Alnwick Gardens
Alnwick Gardens — Photo: xlibber | CC BY 2.0

The Alnwick Garden

gardensNorthumberlandbotanical curiositiesPercy family
4 min read

The black wrought-iron gates carry a skull and crossbones and a warning: these plants can kill. Behind them, in a walled corner of an enormous formal garden in Northumberland, grow strychnine, ricin, deadly nightshade, hemlock, foxglove. Tour guides remind visitors not to smell anything. They mean it. The Poison Garden was added to the Alnwick Garden in February 2005, and it was the duchess's own idea. Jane Percy wanted her revived gardens to have something no other garden in Britain possessed. She got it. Today the poison plot is the single biggest reason most people pay to enter at all.

The Capability Brown Inheritance

The first garden at Alnwick was laid down in 1750 by the 1st Duke of Northumberland, who hired Capability Brown to landscape the parkland next to Alnwick Castle. Brown was a Northumberland man, born just up the road, and he gave Alnwick the sweeping, naturalistic grounds for which he became famous. The 3rd Duke filled hothouses with pineapples and brought seeds back from continents most of his neighbours had never seen. By the 1850s the 4th Duke had laid out an Italianate garden with a vast conservatory, and by century's end the grounds were at their grandest: yew topiary, avenues of limes, acres of beds. Then came the twentieth century, the Dig for Victory campaign of the Second World War, post-war austerity, and a slow collapse. The working garden closed in 1950 and rotted quietly for half a century.

Jane Percy's £42 Million Bet

When Jane Percy became Duchess of Northumberland in 1995, she could have left the wreckage alone. Instead she set about reviving it. In 1997 she brought in the Belgian landscape architects Jacques and Peter Wirtz to design what would become the most ambitious new garden built in the United Kingdom since 1945. The first phase opened in October 2001, centred on a stepped water cascade that fires twenty thousand litres a minute down the hillside. A 6,000-square-foot tree house complex with a cafe opened in December 2004, eventually claiming to be the largest in the world. A pavilion and visitor centre with a barrel-vaulted gridshell roof followed in May 2006, designed by Michael Hopkins and Buro Happold. The total bill ran to forty-two million pounds. The 12th Duke gave the 42-acre site and contributed nine million towards the redevelopment. The garden now belongs to a charitable trust, separate from the Northumberland estates that birthed it.

The Poison Garden

The Duchess wanted a hook, something that would distinguish Alnwick from every other restored country garden in Britain. She found it in plants that hurt. The Poison Garden grows Strychnos nux-vomica, the source of strychnine. It grows Ricinus communis, which yields harmless castor oil and lethal ricin from the same seed. There are foxgloves, deadly nightshade, hemlock, and angel's trumpet, Brugmansia, which is hallucinogenic and corrosive. Laburnum drips its yellow chains over the path. The garden also serves a drug-education brief, with managed plantings of cannabis, coca, and the opium poppy Papaver somniferum. Visitors enter only with a guide, do not touch, do not lean in to inhale. The plants that visitors find most surprising are usually the ones already growing in their own gardens at home, quietly waiting to be misidentified.
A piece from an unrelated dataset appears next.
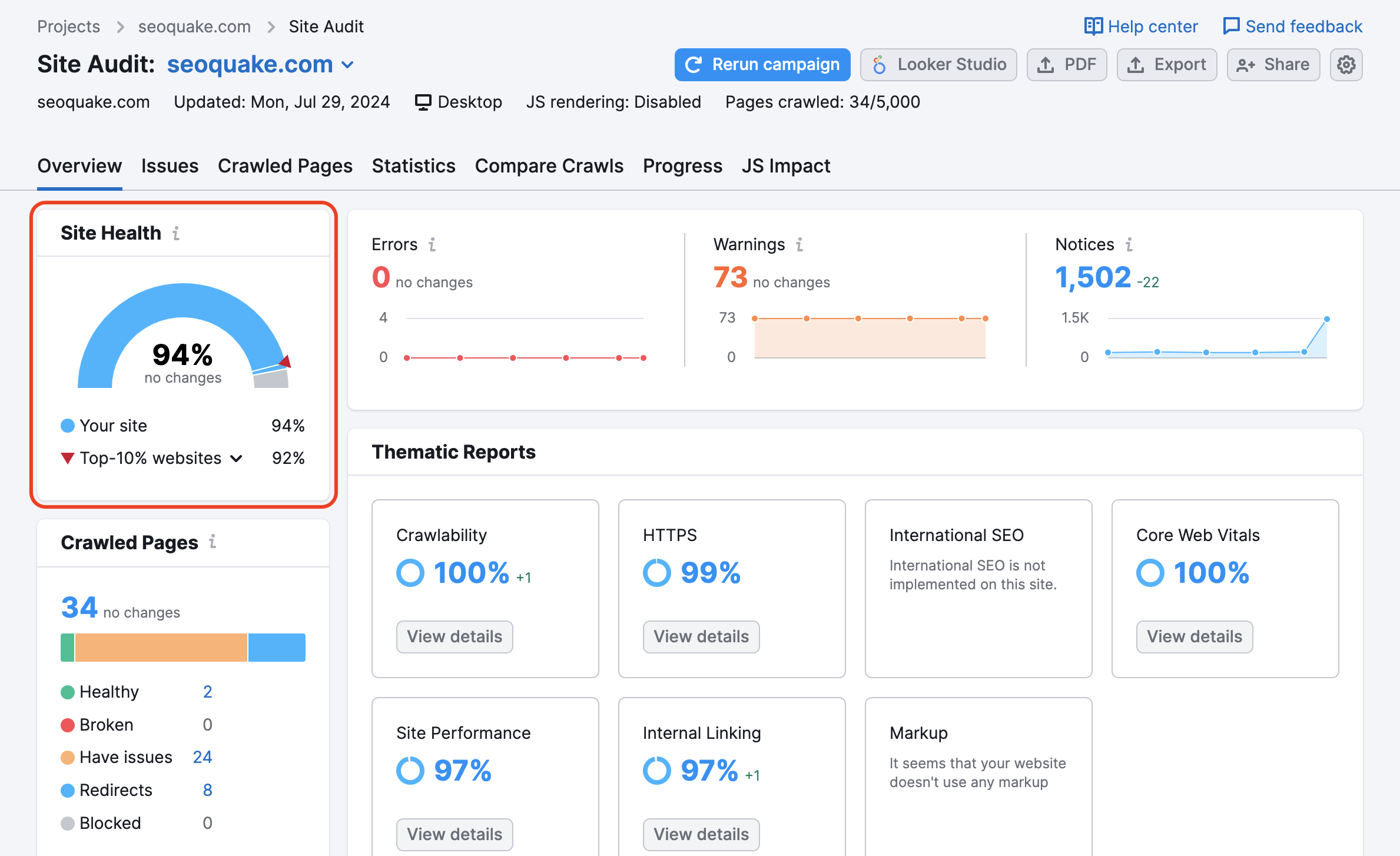Download audit as PDF
Screen dimensions: 1400x856
point(1068,64)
A Garden Designed to Be Visited

Walking the Alnwick Garden today, you move from the cascade through rose gardens, ornamental gardens, a serpent garden of water sculptures by William Pye, and a bamboo labyrinth. The cherry orchard holds 329 Tai Haku cherries, one of the largest collections of that variety in the world, and it foams white every spring like spilled milk. The tree house above shelters a restaurant in the canopy, reachable by wobbly rope bridges. The Poison Garden remains the headline, but the duchess has built something larger than a single dark joke. She built a garden that argues, repeatedly, that horticulture can be theatre, that plants can be dangerous, and that the public will pay good money to watch both.

From the Air

The Alnwick Garden lies at 55.41 degrees north, 1.70 degrees west, adjacent to Alnwick Castle in northern Northumberland. From the air the garden's geometry is unmistakable: a long rectangular axis with the stepped cascade running down the hillside, the cherry orchard to one side, and the dark glass of the pavilion at the upper end. Newcastle International (EGNT) sits roughly 35 miles to the south. The A1 trunk road slips past just to the west. Best viewing comes at low to mid altitudes in clear weather, when the cascade's water plumes catch the sun.